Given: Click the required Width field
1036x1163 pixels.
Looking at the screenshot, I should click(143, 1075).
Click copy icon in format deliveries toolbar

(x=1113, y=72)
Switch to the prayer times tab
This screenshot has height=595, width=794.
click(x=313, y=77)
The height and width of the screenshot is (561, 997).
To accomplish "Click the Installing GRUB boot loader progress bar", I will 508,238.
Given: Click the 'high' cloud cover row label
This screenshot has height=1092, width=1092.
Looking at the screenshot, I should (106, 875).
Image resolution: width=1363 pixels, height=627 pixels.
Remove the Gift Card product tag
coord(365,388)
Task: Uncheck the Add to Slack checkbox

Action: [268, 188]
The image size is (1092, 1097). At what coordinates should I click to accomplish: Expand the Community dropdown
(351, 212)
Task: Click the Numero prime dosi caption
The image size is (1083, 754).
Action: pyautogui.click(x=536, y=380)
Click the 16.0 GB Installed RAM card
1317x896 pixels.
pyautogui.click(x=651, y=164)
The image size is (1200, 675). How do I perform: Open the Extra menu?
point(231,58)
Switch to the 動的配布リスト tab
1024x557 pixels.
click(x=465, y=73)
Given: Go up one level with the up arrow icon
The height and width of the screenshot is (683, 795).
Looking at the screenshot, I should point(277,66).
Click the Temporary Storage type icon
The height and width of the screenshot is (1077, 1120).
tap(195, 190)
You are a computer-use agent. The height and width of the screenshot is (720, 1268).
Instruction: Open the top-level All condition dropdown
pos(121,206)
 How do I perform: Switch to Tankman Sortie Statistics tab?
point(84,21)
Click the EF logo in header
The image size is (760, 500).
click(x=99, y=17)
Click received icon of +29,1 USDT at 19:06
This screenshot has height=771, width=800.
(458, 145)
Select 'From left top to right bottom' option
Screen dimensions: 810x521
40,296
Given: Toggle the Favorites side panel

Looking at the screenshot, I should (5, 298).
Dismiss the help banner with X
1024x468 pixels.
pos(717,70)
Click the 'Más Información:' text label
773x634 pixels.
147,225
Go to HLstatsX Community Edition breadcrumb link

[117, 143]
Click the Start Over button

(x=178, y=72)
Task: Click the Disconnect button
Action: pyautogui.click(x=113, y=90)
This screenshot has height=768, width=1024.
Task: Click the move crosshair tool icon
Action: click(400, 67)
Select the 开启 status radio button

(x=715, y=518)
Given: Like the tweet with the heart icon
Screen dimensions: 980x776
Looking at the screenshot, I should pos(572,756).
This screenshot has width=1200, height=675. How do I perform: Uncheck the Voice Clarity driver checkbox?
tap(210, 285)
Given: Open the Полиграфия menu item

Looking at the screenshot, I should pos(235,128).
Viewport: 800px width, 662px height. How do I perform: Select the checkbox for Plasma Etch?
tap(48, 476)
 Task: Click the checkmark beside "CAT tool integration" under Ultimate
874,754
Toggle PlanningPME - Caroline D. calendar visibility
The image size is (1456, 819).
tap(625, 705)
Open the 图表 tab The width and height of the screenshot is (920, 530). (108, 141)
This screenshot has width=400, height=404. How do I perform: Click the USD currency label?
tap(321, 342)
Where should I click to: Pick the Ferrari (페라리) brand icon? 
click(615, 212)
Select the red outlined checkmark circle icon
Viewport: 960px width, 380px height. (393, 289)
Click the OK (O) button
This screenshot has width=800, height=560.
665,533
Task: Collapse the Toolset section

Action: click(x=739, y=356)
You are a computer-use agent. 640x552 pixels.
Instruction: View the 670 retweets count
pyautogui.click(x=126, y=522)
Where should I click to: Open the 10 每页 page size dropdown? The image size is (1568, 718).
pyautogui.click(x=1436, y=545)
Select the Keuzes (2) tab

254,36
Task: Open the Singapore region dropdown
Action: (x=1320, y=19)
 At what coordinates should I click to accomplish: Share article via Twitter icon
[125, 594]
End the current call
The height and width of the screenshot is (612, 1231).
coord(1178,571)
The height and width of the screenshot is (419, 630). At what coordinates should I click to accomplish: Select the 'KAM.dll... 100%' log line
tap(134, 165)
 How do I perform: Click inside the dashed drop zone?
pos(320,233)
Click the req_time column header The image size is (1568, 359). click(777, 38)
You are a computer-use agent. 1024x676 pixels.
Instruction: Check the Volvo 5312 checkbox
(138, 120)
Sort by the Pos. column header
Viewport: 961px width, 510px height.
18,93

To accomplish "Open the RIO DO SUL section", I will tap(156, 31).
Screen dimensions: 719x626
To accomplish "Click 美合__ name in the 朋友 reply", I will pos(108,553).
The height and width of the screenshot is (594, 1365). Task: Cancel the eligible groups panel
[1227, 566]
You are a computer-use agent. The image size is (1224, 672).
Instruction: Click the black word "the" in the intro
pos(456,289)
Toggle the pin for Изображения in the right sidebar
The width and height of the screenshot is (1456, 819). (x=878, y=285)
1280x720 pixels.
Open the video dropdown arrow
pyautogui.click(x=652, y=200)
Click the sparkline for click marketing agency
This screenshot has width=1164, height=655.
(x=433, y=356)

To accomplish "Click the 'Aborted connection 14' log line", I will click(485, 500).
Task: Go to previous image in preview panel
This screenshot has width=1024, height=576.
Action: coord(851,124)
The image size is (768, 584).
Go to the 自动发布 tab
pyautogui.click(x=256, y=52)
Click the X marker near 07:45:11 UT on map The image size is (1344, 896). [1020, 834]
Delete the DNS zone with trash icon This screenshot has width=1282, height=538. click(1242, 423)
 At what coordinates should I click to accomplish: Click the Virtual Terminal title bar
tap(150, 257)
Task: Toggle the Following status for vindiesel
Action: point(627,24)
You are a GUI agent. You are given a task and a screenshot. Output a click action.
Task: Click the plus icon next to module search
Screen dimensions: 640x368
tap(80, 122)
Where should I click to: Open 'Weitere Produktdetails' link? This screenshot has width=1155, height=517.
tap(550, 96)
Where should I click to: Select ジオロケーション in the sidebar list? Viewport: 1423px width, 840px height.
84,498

—————

Your goal:
Exactly the lines from the one containing "Where should I click to: Open 'Weitere" through the end of the entries above must be output, and no others.

Response box:
Where should I click to: Open 'Weitere Produktdetails' link? This screenshot has width=1155, height=517.
tap(550, 96)
Where should I click to: Select ジオロケーション in the sidebar list? Viewport: 1423px width, 840px height.
84,498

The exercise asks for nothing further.